Researchers from the University of Richmond in Virginia have successfully taught rats how to operate a tiny vehicle. Researchers at the university’s Lambert Behavioral Neuroscience department used food as an incentive to teach the rats on how to drive the miniature car.
The floor of the car is made up of an aluminum base while the steering wheel is made of copper. When the rat is standing on the aluminum base and it’s hands are on the copper wheel, an electrical connection is made, which then moves the car.
Scientists were already aware of the fact that rats and other small rodents could be taught to maneuver though complex mazes and recognize objects, but this new research proves that rats brains are far more complex than originally thought.
— New Scientist (@newscientist) October 22, 2019
“We already knew that rodents could recognize objects, press bars, and find their way around mazes, but we wondered if rats could learn the more complex task of operating a moving vehicle,” lead author and professor of behavioural neuroscience Kelly Lambert said in a press release.
Six female and 11 male rats were trained how to operate the car in a rectangular arena.

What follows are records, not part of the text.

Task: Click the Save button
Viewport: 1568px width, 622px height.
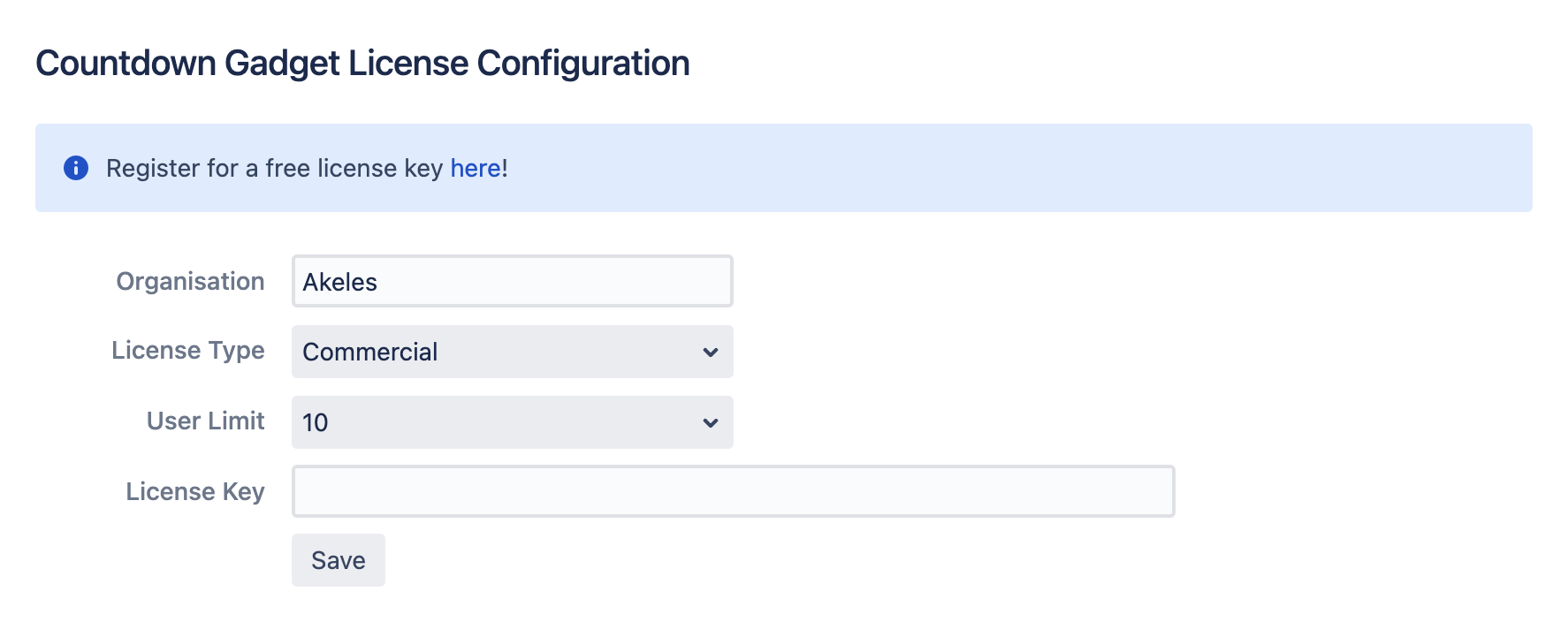Action: 338,560
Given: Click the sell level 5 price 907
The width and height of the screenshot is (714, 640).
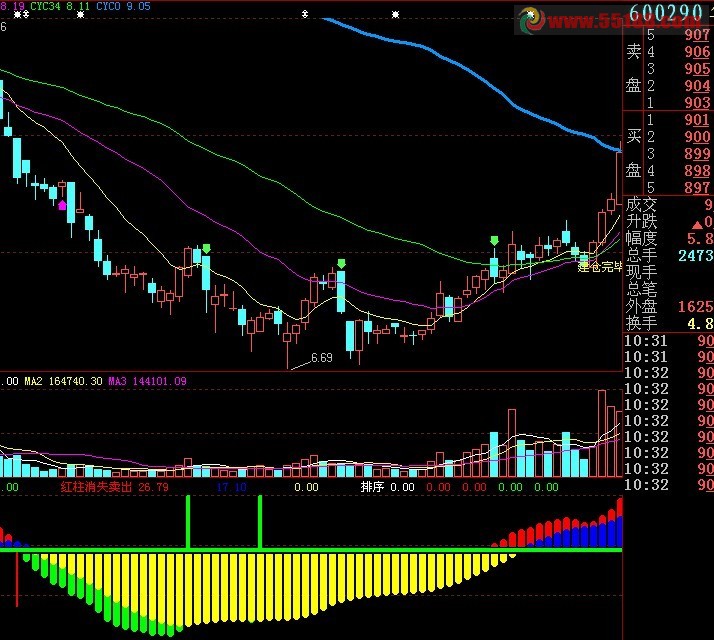Looking at the screenshot, I should 697,35.
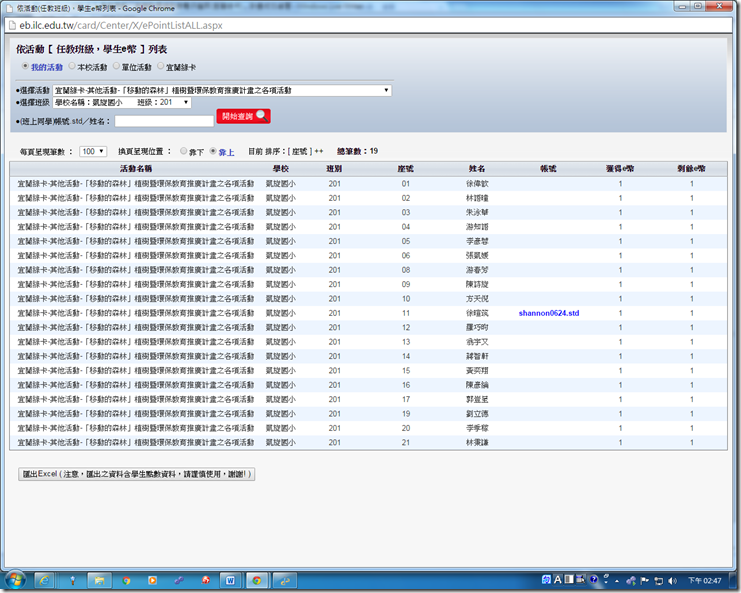Open the media player taskbar icon
Screen dimensions: 741x593
(x=152, y=579)
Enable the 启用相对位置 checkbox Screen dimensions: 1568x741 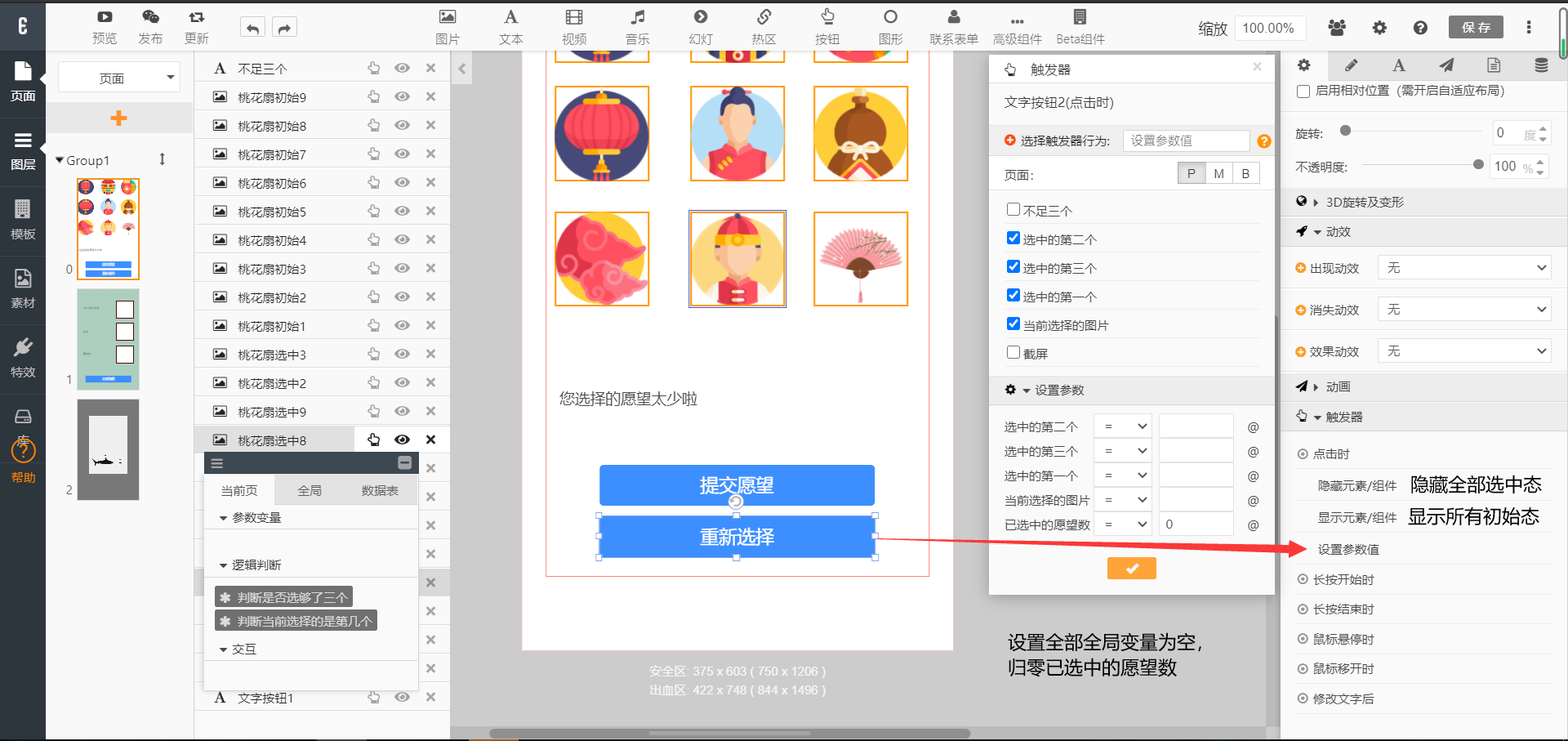point(1303,92)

The rat’s were rewarded with pieces of Froot Loops when they successfully touch the steering bars, which in-tun moved the car forward. The research team then encouraged the rats to better their driving skills by placing Froot Loot pieces at increasingly distant points in the arena.

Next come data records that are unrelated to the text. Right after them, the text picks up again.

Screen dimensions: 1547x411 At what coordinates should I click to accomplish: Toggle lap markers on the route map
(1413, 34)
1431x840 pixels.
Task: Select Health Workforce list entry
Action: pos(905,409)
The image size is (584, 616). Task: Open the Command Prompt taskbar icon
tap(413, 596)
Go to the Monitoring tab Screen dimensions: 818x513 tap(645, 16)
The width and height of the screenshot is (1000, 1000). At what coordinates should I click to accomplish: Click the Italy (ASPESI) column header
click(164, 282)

“They learned to navigate the car in unique ways and engaged in steering patterns they had never used to eventually arrive at the reward,” said Lambert.
In addition to teaching the rodents how to operate the vehicle, researchers noticed that the process of learning how to drive had a relaxing effect on the rats. By analyzing the feces from rats that had just taken a driving lesson, researchers found that those rats had higher levels of the stress-relief hormone dehydroepiandrosterone (DHEA) compared to rats who were selected to be passengers.
Lambert believes that the decreased stress levels found in rats after they’ve driven could be attributed to things like self-satisfaction and accomplishment, similar to what humans experience when we master a skill.